= REQUIRED WORK =
Reproduce exactly the line that includes "You are a GUI" and all lines after it, ending with the last line of the data.

= DATASET RECORDS =
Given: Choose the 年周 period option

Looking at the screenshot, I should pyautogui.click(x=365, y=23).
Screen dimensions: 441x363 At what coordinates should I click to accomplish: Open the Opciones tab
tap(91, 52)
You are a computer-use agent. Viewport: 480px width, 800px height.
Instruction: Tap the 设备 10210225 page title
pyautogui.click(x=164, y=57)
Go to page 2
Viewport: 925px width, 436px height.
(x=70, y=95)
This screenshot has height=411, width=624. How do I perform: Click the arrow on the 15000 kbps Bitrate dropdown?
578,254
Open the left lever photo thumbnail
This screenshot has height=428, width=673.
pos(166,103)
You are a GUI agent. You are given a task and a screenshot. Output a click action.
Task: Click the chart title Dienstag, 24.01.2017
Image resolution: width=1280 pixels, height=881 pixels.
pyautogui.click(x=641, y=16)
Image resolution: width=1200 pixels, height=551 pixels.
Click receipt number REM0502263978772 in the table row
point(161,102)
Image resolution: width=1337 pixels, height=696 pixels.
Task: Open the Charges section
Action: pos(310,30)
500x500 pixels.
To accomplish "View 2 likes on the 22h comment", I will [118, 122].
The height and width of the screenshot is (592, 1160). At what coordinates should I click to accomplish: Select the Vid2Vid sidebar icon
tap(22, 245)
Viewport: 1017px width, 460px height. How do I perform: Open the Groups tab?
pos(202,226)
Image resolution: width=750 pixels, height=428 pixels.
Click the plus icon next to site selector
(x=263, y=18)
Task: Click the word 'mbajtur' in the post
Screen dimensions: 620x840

= OUTPUT FOR THIS TASK =
You are a GUI agent. You are given a task and a screenshot. Output a click action.
Task: Click the chart title Dienstag, 24.01.2017
Image resolution: width=1280 pixels, height=881 pixels.
pyautogui.click(x=641, y=16)
Image resolution: width=1200 pixels, height=551 pixels.
Click receipt number REM0502263978772 in the table row
point(161,102)
Image resolution: width=1337 pixels, height=696 pixels.
Task: Open the Charges section
Action: pos(310,30)
500x500 pixels.
To accomplish "View 2 likes on the 22h comment", I will [118, 122].
The height and width of the screenshot is (592, 1160). At what coordinates should I click to accomplish: Select the Vid2Vid sidebar icon
tap(22, 245)
Viewport: 1017px width, 460px height. How do I perform: Open the Groups tab?
pos(202,226)
Image resolution: width=750 pixels, height=428 pixels.
Click the plus icon next to site selector
(x=263, y=18)
Task: Click the word 'mbajtur' in the post
Screen dimensions: 620x840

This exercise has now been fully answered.